Health experts say changing your eating habits is one way to avoid becoming overweight or obese.
But anyone who has tried a new diet knows it can be really tough -- even when you're facing serious health consequences. So some people are trying out free cooking classes with a professional chef to help make better choices about what they eat.
Chef Mabel Guzman of Orlando spends most of her time running her own catering company and training professional chefs. But once a month, she teaches healthy cooking classes at the Humana Guidance Centers in Zephyrhills and Kissimmee.
If you've ever watched a cooking show on TV, you know the trademark close-ups that show off complicated knife skills. You won't find that in Guzman's class.
"I try to make everything easy, that they can understand and make at home,” Guzman said. “If you don't have experience with the knife, you can use the processor, and the flavor is going to be the same. You don't have to be a chef to cook something delicious at home."
These cooking classes – and other wellness activities at the center – are free and open to the public, not just those who have health insurance through Humana.
At a September class in Zephyrhills, she shared recipes for two different salads with about two dozen students. They watched her mix a huge stainless steel bowl full of shredded cabbage, green apples and papaya, and they asked questions about ingredients that are new or unfamiliar to them, such as faro.
“It's an Italian grain. It's 7 grams of protein. So it's like brown rice but it's higher in protein,” Guzman explained. “They maintain your level of sugar ... more stable. If you have a problem with the sugar, you can use that like a carb. It's better than rice or brown rice.”
Guzman encourages the students to be flexible.
"You don't have to use the (processed, pre-made) product that you have in the market,” Guzman said. “You can make at home with low sodium, low fat and that stuff so it's the healthy way to use the kitchen."

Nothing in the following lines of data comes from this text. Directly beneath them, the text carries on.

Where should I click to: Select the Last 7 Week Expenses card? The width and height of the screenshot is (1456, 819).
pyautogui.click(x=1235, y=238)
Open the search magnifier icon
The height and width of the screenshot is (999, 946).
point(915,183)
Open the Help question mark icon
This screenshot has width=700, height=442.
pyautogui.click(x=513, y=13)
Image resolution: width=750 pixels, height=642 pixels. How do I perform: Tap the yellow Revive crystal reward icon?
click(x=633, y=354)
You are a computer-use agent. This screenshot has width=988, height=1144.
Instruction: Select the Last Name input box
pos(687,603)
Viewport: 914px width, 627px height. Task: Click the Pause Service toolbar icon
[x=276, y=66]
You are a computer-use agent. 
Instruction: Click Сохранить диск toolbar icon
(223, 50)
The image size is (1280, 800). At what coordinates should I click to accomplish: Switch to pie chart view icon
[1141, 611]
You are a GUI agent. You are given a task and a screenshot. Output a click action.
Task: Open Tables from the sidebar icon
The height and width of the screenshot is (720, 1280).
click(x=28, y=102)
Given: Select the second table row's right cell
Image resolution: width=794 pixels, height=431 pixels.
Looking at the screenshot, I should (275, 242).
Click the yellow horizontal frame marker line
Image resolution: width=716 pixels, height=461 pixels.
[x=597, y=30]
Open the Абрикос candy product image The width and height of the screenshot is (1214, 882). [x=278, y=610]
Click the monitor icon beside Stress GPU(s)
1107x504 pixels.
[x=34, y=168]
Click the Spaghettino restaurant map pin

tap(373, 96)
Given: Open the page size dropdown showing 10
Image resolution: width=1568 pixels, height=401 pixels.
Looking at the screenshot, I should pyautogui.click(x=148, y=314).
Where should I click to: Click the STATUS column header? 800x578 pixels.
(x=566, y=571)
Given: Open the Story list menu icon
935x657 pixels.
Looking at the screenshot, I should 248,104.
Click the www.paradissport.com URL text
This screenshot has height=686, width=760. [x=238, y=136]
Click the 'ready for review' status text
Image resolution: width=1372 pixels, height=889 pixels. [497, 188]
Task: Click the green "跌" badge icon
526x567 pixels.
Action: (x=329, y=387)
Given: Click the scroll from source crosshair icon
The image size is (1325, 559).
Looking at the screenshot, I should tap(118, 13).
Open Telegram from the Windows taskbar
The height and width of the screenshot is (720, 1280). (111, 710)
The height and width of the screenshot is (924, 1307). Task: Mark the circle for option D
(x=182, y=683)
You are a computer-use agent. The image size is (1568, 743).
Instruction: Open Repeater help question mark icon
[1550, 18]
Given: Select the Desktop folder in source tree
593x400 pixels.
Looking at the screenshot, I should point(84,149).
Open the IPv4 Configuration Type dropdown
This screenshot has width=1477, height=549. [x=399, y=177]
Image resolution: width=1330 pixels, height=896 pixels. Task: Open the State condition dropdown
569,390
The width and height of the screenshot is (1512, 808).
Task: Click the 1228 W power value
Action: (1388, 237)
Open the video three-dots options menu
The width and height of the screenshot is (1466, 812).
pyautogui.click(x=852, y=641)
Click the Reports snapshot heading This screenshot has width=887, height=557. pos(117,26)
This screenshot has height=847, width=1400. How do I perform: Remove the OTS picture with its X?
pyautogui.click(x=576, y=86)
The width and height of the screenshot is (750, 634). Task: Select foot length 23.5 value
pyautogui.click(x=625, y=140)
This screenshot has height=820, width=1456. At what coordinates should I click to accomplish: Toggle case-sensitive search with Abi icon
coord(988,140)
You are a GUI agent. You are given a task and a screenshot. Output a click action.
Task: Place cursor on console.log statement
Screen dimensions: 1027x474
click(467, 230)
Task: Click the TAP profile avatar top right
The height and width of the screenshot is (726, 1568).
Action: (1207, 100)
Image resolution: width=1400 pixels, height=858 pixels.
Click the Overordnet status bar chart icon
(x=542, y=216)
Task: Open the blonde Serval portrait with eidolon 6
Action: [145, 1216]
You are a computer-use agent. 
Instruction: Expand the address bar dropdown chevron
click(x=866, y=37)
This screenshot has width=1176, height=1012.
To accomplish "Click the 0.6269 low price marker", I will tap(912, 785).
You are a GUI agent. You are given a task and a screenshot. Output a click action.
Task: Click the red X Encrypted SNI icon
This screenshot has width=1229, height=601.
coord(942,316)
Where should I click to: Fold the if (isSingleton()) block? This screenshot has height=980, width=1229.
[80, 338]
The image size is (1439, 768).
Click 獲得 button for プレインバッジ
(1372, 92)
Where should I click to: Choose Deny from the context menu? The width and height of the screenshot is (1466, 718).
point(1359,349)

Across the country, more than a third of adults are obese, according to the Centers for Disease Control and Prevention. Environment and behavior are some factors trigging overweight and obesity.
Dr. Thomas Robison, a family physician who works for Bay Care Medical Group in St. Petersburg, said it can be difficult to eat right and exercise.
"I think the real nuts and bolts of staying healthy are hard. I mean I have patients who come and said, uh, no I'm not gonna watch my diet, I'm not gonna exercise, you know, just give me some pills." - Dr. Thomas Robison
"I think the real nuts and bolts of staying healthy are hard,” Robison said. “I mean I have patients who come and said, uh, no I'm not gonna watch my diet, I'm not gonna exercise, you know, just give me some pills."
Jean Nichols of Zephyrhills doesn't fit that patient profile.
"You may not live to be 95, but it's nice to feel strong and healthy and I ride my bicycle every day,” said Nichols, who started coming to the healthy cooking classes about eight months ago.
"I think the fact that she talks about those things makes us all more health conscious, you know we look at labels and try not to get too much salt, that's the main thing for me, because I take a blood pressure pill, and I know I don't want to have to take a stronger one."